Impact of Magnesium L-Lactate on Occurrence of Ventricular Arrhythmias in Patients with Implantable Cardioverter Defibrillators: A Randomized, Placebo-Controlled Trial

William L Baker1, 3, *, Jeffrey Kluger2, 4, Craig I Coleman1, 3, C Michael White1, 3
1 University of Connecticut, Schools of Pharmacy, Hartford CT, USA
2 University of Connecticut, Schools of Medicine, Hhartford CT, USA
3 Storrs and Farmington, Hartford Hospital, Division of Pharmacy, Hartford CT, USA
4 Storrs and Farmington, Hartford Hospital, Division of Cardiology, Hartford CT, USA

Article Metrics

CrossRef Citations:
Total Statistics:

Full-Text HTML Views: 171
Abstract HTML Views: 151
PDF Downloads: 90
Total Views/Downloads: 412
Unique Statistics:

Full-Text HTML Views: 112
Abstract HTML Views: 94
PDF Downloads: 69
Total Views/Downloads: 275

© Baker et al.; Licensee Bentham Open.

open-access license: This is an open access article licensed under the terms of the Creative Commons Attribution Non-Commercial License ( 3.0/), which permits unrestricted, non-commercial use, distribution and reproduction in any medium, provided the work is properly cited.

* Address correspondence to this author at the University of Connecticut, Schools of Pharmacy, Hartford CT, USA; Tel: 860-972-7918; E-mails:,



We evaluated the antiarrhythmic efficacy and quality of life (QoL) impact of oral magnesium Llactate on patients with an implantable cardioverter defibrillator (ICD).


This prospective, double-blind, placebo-controlled trial randomized 70 patients with an ICD to receive oral magnesium L-lactate 3 tablets twice daily (504mg elemental magnesium daily) or matching placebo for 12 months. Patients were seen at baseline, 12, 24, 36, and 52 weeks. The primary endpoints were the cumulative occurrence of ICD therapy [either shock or anti-tachycardia pacing (ATP)] or QoL between the groups.


Among the 70 randomized patients with a mean ± SD follow-up of 6.4 ± 4.1 months, 10 patients in the placebo group and 8 in the magnesium group experienced either ICD shock or ATP [HR 0.84, 95% CI 0.33 to 2.12; p=0.706]. Without significant arrhythmia suppression, only minimal effects on QoL were seen. Eighty six percent of all patients had serum intracellular magnesium deficiency.
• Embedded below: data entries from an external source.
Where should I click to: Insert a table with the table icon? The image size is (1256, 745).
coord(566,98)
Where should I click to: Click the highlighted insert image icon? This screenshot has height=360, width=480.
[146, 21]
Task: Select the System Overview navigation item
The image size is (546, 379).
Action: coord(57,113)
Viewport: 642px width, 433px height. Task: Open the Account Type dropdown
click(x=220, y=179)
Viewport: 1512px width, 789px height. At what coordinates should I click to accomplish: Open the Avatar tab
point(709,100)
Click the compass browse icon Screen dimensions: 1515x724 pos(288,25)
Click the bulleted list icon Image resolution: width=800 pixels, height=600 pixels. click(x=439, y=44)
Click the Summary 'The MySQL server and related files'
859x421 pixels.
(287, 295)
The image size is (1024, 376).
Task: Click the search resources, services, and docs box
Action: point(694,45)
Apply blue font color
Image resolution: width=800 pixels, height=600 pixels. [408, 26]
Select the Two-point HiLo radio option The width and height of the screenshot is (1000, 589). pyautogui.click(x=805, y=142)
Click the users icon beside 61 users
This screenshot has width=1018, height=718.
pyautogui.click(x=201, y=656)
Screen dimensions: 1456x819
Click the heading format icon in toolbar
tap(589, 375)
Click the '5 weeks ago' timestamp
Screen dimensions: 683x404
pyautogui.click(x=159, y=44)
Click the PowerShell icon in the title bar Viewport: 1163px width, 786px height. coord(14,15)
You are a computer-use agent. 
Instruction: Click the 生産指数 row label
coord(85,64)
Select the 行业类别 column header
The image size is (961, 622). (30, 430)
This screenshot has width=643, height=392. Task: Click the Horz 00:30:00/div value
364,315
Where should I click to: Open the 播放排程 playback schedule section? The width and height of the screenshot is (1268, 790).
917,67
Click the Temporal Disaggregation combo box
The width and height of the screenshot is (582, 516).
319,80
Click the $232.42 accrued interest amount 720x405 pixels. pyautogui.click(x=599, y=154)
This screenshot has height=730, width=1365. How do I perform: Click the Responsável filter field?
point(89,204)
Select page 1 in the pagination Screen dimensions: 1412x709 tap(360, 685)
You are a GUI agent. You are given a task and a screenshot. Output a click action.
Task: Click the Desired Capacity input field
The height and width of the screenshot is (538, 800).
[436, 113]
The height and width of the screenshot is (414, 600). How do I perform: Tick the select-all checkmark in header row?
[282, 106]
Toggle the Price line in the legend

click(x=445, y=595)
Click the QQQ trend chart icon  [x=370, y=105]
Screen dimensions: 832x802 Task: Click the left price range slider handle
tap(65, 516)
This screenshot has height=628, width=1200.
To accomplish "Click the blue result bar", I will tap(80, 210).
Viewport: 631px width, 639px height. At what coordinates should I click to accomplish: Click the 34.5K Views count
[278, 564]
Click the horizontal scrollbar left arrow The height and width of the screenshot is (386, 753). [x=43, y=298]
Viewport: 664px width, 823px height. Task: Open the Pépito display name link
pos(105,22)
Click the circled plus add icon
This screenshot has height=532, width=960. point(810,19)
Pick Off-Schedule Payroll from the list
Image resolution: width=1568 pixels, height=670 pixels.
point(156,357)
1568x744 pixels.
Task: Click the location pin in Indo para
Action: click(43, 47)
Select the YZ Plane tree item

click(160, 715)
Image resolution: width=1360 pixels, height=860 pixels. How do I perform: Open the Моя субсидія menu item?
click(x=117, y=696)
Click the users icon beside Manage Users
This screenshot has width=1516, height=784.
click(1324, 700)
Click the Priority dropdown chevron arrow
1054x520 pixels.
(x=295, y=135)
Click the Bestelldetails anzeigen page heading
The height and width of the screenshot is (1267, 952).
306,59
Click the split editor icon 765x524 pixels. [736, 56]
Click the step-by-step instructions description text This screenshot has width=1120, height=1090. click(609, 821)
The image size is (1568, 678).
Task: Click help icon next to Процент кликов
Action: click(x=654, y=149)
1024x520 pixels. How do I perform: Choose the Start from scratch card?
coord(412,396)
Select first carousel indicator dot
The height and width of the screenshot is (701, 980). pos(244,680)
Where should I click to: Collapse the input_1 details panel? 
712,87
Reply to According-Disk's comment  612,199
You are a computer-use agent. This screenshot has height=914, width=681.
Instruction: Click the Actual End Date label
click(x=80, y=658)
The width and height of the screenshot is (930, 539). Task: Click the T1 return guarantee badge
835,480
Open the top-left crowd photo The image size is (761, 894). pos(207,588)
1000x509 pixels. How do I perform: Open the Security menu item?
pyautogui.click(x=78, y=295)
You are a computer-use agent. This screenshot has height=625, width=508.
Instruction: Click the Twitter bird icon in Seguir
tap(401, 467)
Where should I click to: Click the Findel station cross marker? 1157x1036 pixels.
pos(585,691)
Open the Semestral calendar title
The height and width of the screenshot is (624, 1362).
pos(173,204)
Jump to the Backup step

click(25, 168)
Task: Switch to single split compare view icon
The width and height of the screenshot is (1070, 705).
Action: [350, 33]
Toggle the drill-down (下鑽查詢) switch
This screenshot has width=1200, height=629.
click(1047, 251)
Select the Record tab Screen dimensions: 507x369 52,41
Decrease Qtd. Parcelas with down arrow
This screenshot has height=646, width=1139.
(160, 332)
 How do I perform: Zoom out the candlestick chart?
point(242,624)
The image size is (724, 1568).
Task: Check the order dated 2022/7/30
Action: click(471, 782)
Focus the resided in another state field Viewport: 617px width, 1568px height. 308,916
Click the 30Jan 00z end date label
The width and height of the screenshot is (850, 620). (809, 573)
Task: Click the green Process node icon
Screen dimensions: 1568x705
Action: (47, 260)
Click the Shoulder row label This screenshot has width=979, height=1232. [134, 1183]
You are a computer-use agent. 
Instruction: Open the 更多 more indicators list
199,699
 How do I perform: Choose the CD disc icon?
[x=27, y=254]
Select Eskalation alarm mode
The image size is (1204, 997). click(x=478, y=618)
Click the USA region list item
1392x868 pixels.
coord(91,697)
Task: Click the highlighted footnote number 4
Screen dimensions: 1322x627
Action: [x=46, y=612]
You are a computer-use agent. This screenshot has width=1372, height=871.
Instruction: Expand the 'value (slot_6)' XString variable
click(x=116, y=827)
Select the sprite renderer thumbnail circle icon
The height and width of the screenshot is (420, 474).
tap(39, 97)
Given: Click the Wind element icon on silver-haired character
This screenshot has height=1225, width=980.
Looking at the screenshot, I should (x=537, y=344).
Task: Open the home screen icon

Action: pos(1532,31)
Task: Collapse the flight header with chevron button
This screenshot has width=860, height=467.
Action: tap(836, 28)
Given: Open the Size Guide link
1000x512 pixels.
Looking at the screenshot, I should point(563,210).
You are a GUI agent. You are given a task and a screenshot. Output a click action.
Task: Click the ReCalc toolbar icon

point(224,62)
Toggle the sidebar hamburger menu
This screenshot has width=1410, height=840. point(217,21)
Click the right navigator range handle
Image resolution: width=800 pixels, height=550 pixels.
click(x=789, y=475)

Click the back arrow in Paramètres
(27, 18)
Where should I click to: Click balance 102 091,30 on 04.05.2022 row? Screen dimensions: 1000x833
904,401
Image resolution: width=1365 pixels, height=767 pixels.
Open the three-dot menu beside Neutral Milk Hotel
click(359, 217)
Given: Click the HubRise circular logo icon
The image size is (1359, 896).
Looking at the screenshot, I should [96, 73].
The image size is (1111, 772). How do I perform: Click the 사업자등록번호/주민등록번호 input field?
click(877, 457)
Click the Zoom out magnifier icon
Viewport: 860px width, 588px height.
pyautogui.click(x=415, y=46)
In our underpowered trial, patients with ICDs had intracellular magnesium deficiency but oral magnesium Llactate only nonsignificantly reduced the occurrence of ICD therapies and had little impact on HrQoL.

Keywords: Magnesium, implantable cardioverter defibrillator, arrhythmia, quality of life.


Implantable cardioverter defibrillators (ICDs) are used to prevent sudden cardiac death in patients at high risk or those with a past history of ventricular fibrillation [1-3]. The occurrence of 1 or more shocks has shown to be independently associated with reductions in mental well-being and physical functioning (p<0.002 vs. baseline for both) [4]. There are few studies suggesting antiarrhythmic drug use in ICD patients can reduce the number of ICD shocks, although many have undesirable adverse events [5]. In a pilot study of 20 patients with a history of arrhythmias, we previously found that 63.2% of patients had baseline intracellular magnesium concentrations below the normal reference range [6]. Supplementation with magnesium L-lactate (504 mg of elemental magnesium daily) for 48 hours increased intracellular magnesium concentrations significantly in that study (p=0.002) [6, 7]. If intracellular magnesium deficiency is a driver of arrhythmogenic events in patients with an ICD, proper oral magnesium replenishment may reduce risk of ICD shocks and improve health-related QoL (HrQoL). Thus, the object of this trial was to evaluate the impact of oral magnesium L-lactate on the cumulative occurrence of ICD shocks and patient-perceived HrQoL.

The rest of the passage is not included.